# OBJECTIF:
Réécrivez sous forme de tableau Markdown l'ensemble du matériel, depuis la ligne contenant « Task: Select the open » jusqu'à celle contenant « Click the bottom » incluses, sans rien y ajouter d'autre et en omettant les lignes vides. Intitulez les colonnes « n » pour le numéro de rang et « Ligne » pour le texte de chaque ligne.

##########

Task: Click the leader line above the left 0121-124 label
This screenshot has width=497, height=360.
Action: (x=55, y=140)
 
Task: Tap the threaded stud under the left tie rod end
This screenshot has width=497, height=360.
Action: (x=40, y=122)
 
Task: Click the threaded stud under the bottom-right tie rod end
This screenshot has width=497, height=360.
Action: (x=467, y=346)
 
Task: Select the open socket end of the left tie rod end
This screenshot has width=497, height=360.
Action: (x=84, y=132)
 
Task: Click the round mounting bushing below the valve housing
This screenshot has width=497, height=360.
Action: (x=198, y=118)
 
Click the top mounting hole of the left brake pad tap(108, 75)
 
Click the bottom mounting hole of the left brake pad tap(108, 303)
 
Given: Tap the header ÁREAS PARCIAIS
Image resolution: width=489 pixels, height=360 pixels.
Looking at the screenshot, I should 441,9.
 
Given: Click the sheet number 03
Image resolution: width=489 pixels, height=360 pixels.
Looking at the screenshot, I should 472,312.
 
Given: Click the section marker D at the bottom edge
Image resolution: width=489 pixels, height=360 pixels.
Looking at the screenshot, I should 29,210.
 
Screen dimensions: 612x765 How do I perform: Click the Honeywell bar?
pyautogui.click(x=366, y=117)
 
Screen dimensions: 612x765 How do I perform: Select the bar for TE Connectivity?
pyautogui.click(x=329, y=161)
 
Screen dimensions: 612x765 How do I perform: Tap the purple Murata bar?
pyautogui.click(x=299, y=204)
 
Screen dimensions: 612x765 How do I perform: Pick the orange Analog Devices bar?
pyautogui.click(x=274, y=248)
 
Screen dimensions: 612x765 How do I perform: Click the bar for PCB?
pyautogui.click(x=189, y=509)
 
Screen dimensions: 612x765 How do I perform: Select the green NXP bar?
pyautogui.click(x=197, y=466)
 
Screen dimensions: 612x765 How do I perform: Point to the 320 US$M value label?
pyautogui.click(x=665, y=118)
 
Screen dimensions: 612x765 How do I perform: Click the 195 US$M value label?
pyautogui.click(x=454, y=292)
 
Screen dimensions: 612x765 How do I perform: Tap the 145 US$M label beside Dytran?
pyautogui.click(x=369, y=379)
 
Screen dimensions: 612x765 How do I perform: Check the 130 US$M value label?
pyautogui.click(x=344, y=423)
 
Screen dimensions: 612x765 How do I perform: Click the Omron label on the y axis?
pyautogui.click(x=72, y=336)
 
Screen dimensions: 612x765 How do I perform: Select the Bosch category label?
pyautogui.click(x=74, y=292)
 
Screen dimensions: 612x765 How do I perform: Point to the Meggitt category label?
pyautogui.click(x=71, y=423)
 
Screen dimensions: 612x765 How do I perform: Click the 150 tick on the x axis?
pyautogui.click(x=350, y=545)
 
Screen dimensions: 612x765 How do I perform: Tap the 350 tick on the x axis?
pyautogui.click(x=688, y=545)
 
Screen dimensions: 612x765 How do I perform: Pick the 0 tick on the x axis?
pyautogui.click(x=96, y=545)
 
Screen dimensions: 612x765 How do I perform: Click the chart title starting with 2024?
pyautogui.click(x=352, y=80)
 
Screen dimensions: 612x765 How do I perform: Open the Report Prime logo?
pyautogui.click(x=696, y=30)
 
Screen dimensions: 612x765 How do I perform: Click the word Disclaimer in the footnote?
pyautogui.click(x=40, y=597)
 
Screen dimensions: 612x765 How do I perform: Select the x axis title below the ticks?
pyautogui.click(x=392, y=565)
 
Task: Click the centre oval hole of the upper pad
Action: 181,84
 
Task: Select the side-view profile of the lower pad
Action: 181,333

##########

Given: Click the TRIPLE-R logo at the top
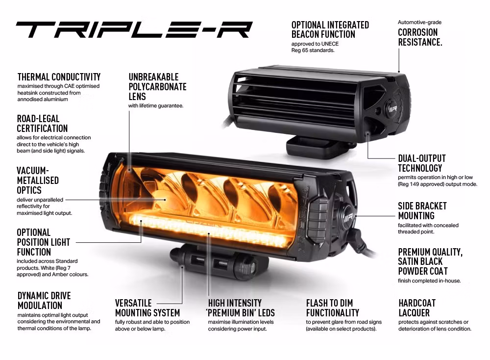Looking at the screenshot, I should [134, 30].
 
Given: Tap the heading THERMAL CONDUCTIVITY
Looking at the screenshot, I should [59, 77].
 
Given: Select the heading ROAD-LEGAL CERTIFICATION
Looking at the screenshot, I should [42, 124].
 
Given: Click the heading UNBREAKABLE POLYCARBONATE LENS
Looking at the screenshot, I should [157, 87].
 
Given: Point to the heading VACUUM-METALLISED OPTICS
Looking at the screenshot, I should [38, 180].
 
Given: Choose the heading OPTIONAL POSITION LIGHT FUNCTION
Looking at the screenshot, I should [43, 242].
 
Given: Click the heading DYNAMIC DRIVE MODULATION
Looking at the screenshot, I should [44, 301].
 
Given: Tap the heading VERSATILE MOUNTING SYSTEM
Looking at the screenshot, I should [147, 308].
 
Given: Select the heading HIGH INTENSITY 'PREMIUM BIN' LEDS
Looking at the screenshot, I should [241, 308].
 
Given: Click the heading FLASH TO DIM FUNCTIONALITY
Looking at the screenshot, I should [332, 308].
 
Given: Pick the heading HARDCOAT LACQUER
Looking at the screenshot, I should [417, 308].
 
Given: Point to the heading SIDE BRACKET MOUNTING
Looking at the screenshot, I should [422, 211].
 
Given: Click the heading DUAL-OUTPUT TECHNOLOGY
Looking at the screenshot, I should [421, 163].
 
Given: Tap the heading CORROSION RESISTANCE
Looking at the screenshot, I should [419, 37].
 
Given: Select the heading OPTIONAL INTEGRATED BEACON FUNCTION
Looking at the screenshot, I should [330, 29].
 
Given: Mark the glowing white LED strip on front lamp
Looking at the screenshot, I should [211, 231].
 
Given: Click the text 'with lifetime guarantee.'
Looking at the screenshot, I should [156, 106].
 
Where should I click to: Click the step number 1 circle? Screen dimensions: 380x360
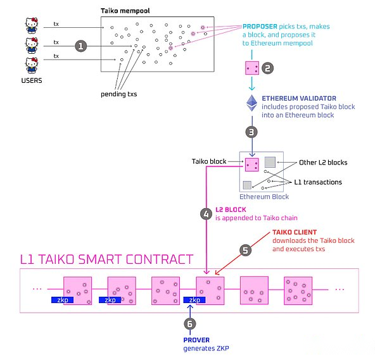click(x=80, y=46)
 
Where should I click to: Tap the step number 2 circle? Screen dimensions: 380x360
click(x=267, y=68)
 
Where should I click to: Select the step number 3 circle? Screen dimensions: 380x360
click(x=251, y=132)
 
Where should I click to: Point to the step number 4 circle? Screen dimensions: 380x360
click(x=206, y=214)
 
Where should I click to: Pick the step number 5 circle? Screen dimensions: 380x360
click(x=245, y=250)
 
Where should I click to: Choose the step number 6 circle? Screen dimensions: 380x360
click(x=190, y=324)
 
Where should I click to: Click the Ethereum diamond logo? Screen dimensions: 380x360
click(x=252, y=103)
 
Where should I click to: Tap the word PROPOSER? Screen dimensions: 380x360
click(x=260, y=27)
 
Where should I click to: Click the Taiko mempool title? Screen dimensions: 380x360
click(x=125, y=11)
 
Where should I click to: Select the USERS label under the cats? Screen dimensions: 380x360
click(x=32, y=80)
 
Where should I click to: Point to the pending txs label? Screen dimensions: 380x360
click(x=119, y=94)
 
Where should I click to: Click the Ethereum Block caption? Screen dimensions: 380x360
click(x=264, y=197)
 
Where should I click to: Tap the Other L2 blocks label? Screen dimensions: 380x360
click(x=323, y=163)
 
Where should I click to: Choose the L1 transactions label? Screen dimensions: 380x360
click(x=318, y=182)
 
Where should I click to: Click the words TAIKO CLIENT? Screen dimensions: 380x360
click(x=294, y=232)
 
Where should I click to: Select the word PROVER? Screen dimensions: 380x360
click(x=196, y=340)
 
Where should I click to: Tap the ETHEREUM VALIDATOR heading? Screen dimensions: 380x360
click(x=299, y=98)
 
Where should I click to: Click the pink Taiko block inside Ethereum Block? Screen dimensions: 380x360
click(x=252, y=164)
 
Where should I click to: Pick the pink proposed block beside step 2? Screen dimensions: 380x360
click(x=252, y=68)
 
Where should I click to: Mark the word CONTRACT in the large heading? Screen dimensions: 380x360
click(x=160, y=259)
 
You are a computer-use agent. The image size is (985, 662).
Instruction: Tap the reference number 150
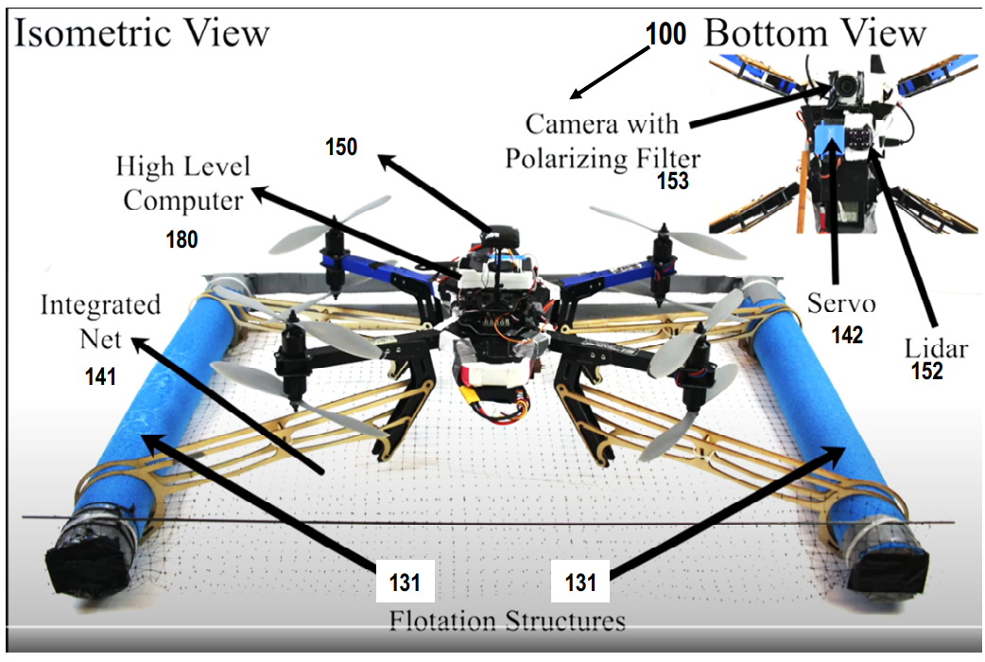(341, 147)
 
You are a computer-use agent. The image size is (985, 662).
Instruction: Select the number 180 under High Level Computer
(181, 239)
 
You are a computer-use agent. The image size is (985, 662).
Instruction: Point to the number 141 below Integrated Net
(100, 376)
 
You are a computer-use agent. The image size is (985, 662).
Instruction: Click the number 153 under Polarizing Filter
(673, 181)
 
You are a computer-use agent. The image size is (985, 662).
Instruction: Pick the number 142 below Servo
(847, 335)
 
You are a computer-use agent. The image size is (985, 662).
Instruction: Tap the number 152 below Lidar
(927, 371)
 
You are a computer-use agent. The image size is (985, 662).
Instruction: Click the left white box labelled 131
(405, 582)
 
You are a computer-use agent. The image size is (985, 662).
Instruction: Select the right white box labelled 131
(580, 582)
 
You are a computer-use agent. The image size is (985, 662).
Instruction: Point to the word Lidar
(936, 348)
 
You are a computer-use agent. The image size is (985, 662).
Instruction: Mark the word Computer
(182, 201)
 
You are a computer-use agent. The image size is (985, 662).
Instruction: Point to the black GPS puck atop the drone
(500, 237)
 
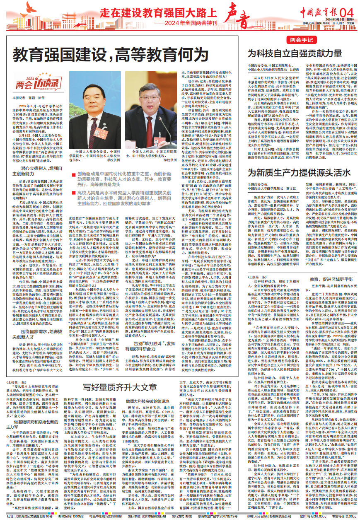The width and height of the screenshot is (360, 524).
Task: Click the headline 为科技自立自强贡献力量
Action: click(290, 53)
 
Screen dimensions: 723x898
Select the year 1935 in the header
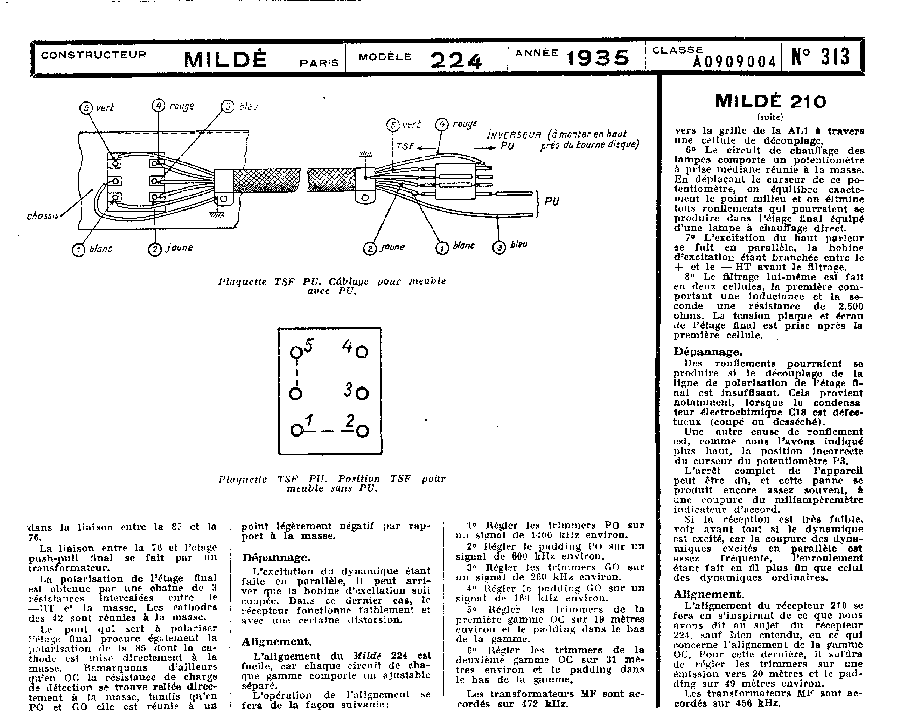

##########

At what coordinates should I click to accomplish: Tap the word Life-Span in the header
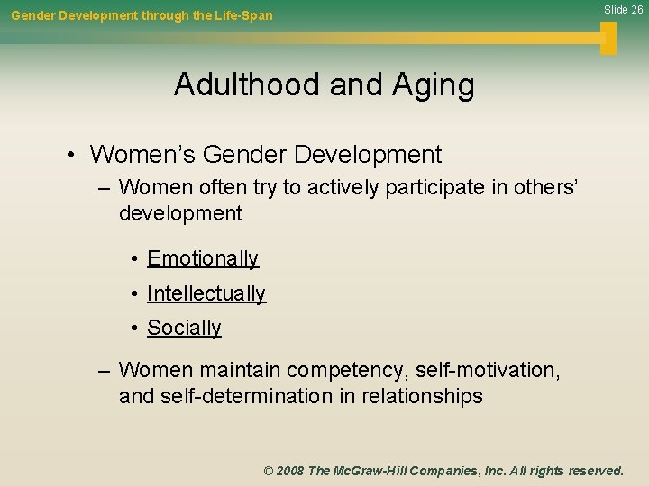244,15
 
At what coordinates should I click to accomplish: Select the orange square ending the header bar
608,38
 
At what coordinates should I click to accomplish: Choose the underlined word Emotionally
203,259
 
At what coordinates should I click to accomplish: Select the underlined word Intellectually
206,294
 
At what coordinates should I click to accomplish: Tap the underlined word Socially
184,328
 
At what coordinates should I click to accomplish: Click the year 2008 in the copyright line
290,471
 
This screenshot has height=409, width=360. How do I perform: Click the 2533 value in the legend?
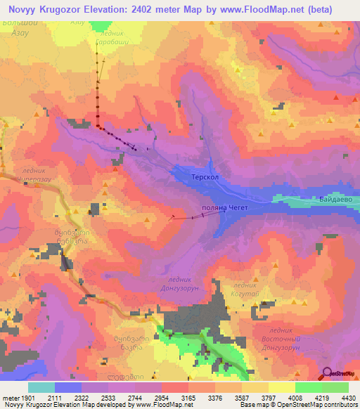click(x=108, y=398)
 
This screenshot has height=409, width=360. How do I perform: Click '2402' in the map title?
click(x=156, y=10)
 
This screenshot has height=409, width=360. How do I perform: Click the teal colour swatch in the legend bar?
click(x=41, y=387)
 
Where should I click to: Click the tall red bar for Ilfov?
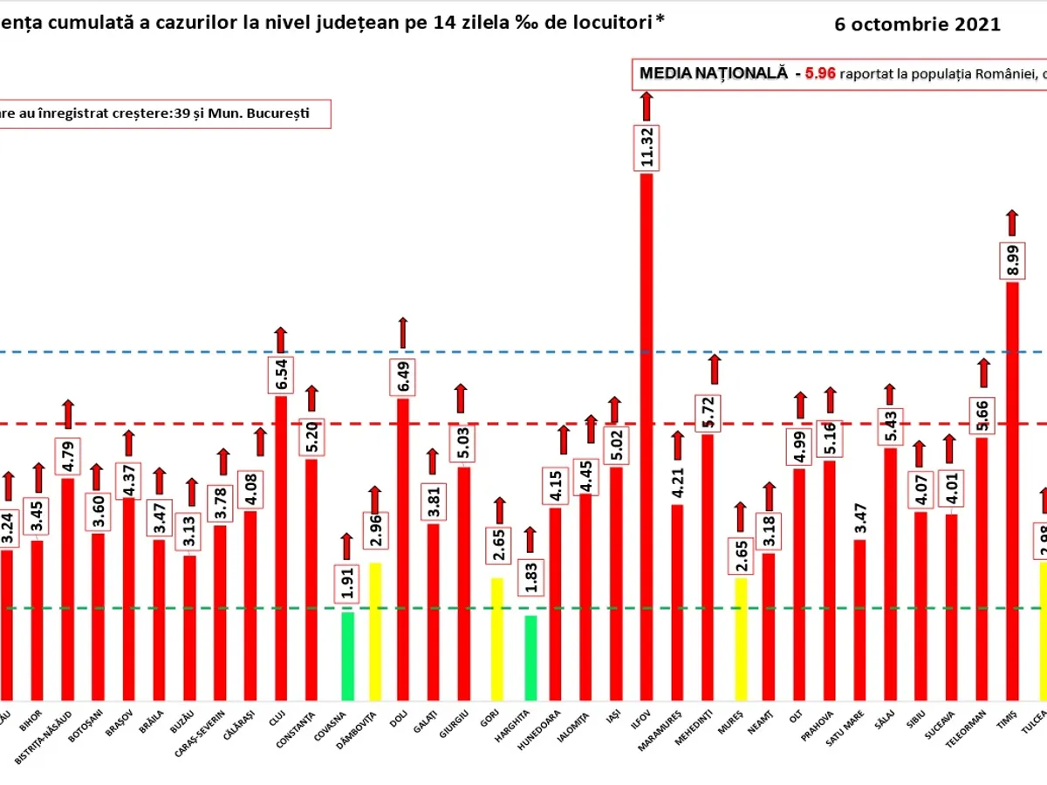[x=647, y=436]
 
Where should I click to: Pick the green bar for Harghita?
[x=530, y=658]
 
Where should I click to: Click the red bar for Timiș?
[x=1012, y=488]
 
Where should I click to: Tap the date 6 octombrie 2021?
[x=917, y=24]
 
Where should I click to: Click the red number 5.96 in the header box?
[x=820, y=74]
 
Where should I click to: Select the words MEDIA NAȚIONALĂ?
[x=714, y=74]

##########

# RÉPONSE COMPLÈTE:
| n | Ligne |
|---|---|
| 1 | Task: Select the open socket end of the left tie rod end |
| 2 | This screenshot has width=497, height=360. |
| 3 | Action: (x=84, y=132) |
| 4 | Task: Click the round mounting bushing below the valve housing |
| 5 | This screenshot has width=497, height=360. |
| 6 | Action: (x=198, y=118) |
| 7 | Click the top mounting hole of the left brake pad tap(108, 75) |
| 8 | Click the bottom mounting hole of the left brake pad tap(108, 303) |